Folic acid is essential for DNA repair, cell division and normal cellular growth.
Profound deficiency of folic acid during pregnancy is associated with neural tube defects, such as spina bifida in neonates.
Deficiency in adults has been associated with megaloblastic anemia and peripheral neuropathy.
In both men and women, low serum folate levels can increase homocysteine levels, which are correlated with elevated cardiovascular risk.
Low folic acid levels during pregnancy in women with epilepsy have been associated with fetal malformation, and older enzyme–inducing anti-epileptic drugs are known to reduce serum folate levels.
The risk of having a pregnancy complicated by a major congenital malformation (e.g., neural tube defect) is doubled in epileptic women taking anti epileptic drugs compared with those women with a history of epilepsy not taking these agents.
Risk is tripled with anti–epileptic drugs polypharmacy, especially when valproic acid is included.
Consensus statements recommend 0.4–0.8 mg of folic acid per day in all women planning a pregnancy. Ideally, this should be started at least 1 month prior to pregnancy if possible.
The guidelines recommend higher daily folic acid doses (4 mg/day) in women with a history of neural tube defects.

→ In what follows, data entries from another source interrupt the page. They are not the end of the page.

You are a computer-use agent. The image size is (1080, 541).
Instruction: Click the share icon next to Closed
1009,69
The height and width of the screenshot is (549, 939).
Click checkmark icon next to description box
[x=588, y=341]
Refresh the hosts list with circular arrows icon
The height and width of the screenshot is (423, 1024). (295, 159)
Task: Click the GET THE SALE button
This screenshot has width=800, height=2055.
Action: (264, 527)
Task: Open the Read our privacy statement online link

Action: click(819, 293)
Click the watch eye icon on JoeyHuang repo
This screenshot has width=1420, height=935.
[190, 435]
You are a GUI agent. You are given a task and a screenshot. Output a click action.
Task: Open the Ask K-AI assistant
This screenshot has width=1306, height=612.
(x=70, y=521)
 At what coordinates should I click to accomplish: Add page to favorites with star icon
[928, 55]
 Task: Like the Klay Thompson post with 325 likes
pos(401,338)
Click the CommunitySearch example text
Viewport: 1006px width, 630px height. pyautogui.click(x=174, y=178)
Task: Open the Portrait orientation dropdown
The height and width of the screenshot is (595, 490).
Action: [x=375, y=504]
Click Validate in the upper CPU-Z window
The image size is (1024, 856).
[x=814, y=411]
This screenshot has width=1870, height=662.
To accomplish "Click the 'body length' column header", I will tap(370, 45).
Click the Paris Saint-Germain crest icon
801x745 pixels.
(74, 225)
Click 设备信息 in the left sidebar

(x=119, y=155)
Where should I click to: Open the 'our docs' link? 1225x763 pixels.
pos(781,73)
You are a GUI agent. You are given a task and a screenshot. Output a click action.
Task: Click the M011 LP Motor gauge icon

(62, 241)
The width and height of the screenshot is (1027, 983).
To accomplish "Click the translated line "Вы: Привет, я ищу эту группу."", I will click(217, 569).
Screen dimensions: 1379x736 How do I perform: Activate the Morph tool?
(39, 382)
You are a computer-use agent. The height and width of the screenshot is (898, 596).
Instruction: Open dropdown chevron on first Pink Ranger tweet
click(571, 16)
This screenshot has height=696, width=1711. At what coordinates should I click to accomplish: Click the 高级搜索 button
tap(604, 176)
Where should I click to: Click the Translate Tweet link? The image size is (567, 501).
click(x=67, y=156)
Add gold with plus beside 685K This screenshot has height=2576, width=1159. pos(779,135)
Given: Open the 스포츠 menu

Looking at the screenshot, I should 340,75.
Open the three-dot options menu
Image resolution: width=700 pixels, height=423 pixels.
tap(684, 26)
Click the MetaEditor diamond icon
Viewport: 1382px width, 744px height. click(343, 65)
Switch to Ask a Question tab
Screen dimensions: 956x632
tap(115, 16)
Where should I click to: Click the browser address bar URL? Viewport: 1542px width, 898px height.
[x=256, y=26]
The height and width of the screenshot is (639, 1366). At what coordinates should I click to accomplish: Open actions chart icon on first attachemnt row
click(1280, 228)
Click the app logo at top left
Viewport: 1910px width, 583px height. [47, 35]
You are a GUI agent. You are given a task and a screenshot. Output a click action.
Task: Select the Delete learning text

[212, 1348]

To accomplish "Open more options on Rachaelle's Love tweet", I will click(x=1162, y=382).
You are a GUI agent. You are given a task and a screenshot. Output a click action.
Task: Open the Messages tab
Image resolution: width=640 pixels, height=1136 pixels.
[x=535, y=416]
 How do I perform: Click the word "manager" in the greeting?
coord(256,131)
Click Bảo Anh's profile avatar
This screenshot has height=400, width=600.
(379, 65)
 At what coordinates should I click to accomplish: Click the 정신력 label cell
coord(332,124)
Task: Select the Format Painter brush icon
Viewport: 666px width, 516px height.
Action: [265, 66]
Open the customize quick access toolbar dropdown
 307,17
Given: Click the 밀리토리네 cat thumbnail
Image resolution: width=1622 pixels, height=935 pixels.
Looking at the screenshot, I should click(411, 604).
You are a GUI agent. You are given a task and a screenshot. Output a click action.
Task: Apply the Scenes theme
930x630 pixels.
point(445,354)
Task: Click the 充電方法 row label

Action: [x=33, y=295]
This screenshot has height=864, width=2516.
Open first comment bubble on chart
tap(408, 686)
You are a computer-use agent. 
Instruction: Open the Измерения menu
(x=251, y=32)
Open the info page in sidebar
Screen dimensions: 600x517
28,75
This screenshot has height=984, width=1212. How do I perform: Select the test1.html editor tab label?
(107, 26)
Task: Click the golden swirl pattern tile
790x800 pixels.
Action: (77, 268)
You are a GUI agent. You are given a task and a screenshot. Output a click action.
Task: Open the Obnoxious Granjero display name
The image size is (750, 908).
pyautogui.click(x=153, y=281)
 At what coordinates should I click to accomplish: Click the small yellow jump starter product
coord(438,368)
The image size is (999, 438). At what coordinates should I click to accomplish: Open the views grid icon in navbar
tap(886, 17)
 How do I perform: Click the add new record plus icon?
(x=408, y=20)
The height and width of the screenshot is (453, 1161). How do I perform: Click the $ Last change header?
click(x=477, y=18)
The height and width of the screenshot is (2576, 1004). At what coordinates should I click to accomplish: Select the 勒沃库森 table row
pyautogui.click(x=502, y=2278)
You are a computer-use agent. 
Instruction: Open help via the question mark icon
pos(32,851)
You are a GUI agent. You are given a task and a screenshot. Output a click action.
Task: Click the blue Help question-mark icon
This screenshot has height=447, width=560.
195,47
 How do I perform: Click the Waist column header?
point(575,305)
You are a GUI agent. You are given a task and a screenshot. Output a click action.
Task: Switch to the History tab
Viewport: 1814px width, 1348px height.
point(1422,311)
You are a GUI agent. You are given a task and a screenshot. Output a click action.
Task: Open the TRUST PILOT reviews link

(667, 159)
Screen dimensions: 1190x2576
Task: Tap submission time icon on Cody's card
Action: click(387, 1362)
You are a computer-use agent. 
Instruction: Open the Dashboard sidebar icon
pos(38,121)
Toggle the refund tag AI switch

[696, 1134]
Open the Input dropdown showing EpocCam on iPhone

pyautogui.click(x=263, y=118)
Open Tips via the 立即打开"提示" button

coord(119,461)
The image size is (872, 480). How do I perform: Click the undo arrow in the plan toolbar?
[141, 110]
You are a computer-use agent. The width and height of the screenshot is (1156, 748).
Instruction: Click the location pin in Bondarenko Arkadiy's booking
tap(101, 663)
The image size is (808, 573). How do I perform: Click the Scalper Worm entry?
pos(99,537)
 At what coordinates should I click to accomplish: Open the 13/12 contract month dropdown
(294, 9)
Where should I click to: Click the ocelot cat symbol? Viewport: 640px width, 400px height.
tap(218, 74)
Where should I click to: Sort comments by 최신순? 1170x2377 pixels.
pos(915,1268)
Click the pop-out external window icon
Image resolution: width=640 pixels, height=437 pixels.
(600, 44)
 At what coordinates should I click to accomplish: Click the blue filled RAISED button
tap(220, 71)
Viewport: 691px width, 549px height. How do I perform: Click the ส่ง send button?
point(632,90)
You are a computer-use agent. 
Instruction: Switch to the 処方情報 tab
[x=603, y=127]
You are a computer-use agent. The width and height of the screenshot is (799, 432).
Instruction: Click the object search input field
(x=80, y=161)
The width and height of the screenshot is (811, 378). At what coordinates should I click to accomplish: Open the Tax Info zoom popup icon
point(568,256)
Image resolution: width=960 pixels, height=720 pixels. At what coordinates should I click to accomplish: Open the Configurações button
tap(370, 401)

In addition, enzyme–inducing anticonvulsants, such as phenytoin, carbamazepine, primidone and phenobarbital, are known to decrease folate levels, and valproic acid may interfere with folate metabolism.
Other AEDs, such as oxcarbazepine, lamotrigine and zonisamide, do not appear to alter folate levels.
Because many pregnancies are unplanned, it is recommended that folic acid supplementation be given routinely to all women of childbearing potential at 0.4 mg/day.